Le Koutammakou, classé patrimoine mondial de l’UNESCO, est bien plus qu’un paysage : c’est un héritage culturel vivant partagé entre le nord-est du Togo et le nord-ouest du Bénin. Alors que les deux pays avancent vers la création d’un organe transnational dédié à sa gestion, cette initiative illustre la volonté de conjuguer protection du site, valorisation culturelle et implication des communautés locales.
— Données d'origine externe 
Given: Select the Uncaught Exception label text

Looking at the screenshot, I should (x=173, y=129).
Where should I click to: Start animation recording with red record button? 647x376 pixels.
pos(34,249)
Un patrimoine identitaire au cœur des traditions

Les Tatas Somba, majestueuses maisons à tourelles en terre, s’érigent au milieu de paysages enchanteurs qui racontent l’histoire des peuples Somba. Ces constructions traditionnelles ne sont pas seulement des bâtiments : elles incarnent des savoirs ancestraux, des rituels et des pratiques quotidiennes qui se transmettent de génération en génération. La coopération entre le Togo et le Bénin vise à préserver ce patrimoine vivant tout en renforçant l’identité culturelle commune aux deux nations.
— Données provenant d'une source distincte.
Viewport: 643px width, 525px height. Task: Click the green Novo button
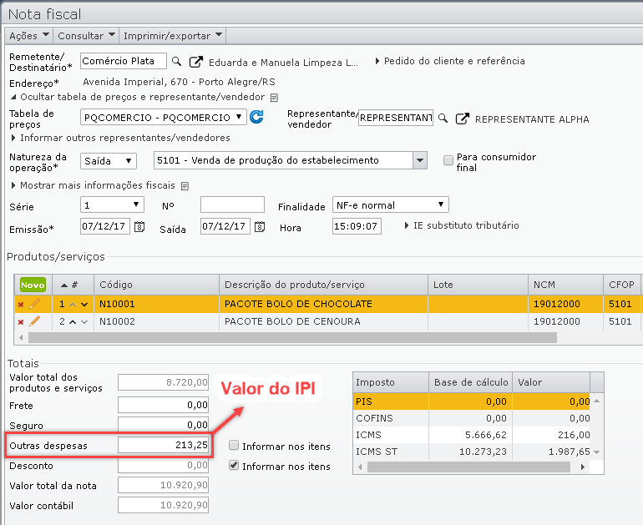pyautogui.click(x=33, y=285)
La conservation au service de la durabilité

Protéger le Koutammakou implique bien plus que la sauvegarde des monuments : il s’agit de garantir la pérennité de l’écosystème et des pratiques humaines qui lui donnent vie. La mise en place d’un organe transnational permettra de coordonner des stratégies de conservation harmonisées, de suivre l’évolution du site et d’anticiper les menaces environnementales ou anthropiques, tout en respectant les usages et le mode de vie des communautés locales.
Les communautés locales, acteurs de leur patrimoine
La valeur du Koutammakou réside dans sa dimension humaine et sociale. Les habitants participent activement à la préservation de leur patrimoine à travers les cérémonies, les savoir-faire artisanaux et les pratiques agricoles traditionnelles. L’approche transfrontalière garantit que ces communautés deviennent des partenaires clés de la gestion durable, et non de simples observateurs, assurant ainsi que le site reste un patrimoine vivant et dynamique.

Un modèle pour la coopération patrimoniale en Afrique
L’initiative Togo-Bénin illustre comment un patrimoine partagé peut devenir un vecteur d’unité et de coopération. Elle montre que la protection et la valorisation des sites culturels ne se limitent pas à des rapports ou des plans techniques, mais passent par l’implication des populations, la transmission des traditions et la préservation de l’identité collective. Le Koutammakou devient ainsi un exemple concret de gestion patrimoniale durable et transfrontalière en Afrique.